I am running a kernel which has computations involving very small values.
My problem is :
“Each thread runs a loop for 720 times.
There are two particular values which do not depend on the loop.
The gpu output differs if I put this inside the loop and calculate again and again.
Though the difference is of the ordeer of 10E-4, I am not sure why this is happening when the calculatio is same and the hardware is same.

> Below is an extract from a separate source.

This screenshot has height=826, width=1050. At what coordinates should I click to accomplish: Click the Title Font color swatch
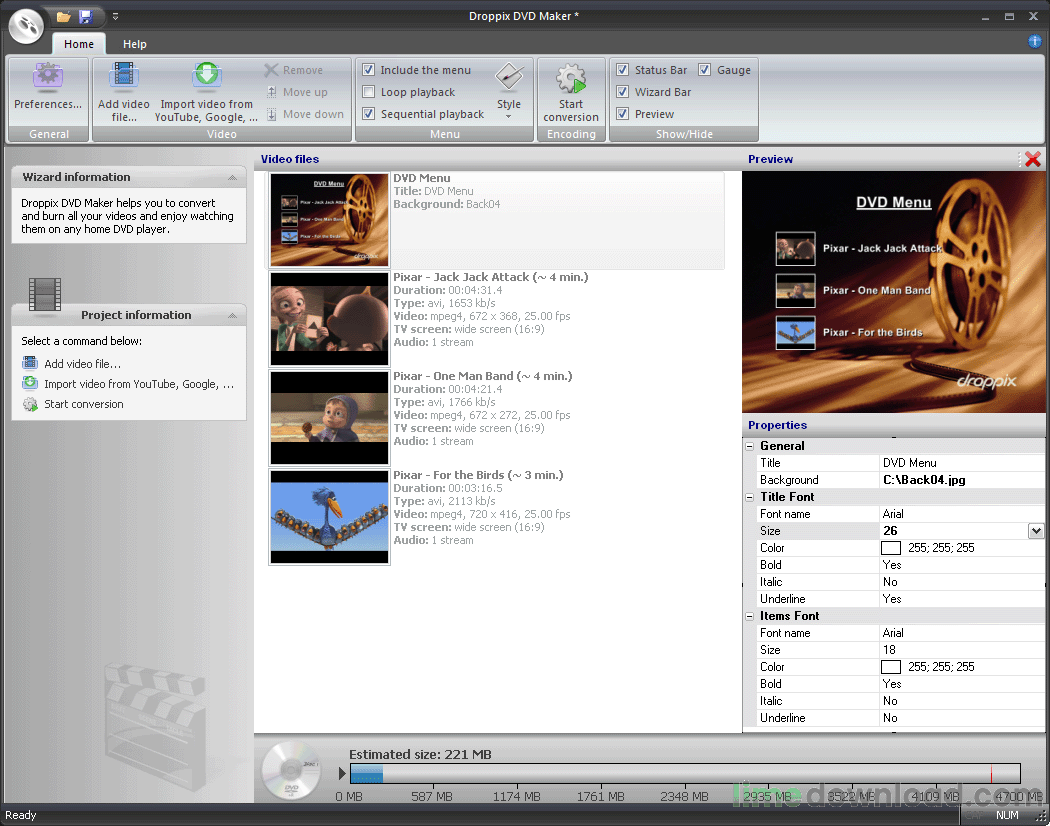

Has somebody experienced a similar problem??”
All data-types are float
[GT640, CUDA 5.0]
Code1:
temVy = (float)((CudaParamsD.VxNum[1]/2 - j) - 0.5) * CudaParamsD.SizeObj[1];
temVx = (float)((i - CudaParamsD.VxNum[0]/2) + 0.5) * CudaParamsD.SizeObj[0];
for(int IndAng=0; IndAng < CudaParamsD.DetNum[0]; IndAng++)
{
---
---
}
Code2:
for(int IndAng=0; IndAng < CudaParamsD.DetNum[0]; IndAng++)
{
temVy = (float)((CudaParamsD.VxNum[1]/2 - j) - 0.5) * CudaParamsD.SizeObj[1];
temVx = (float)((i - CudaParamsD.VxNum[0]/2) + 0.5) * CudaParamsD.SizeObj[0];
--------
--------
}
Here i, j are global threadIds and not in any loop.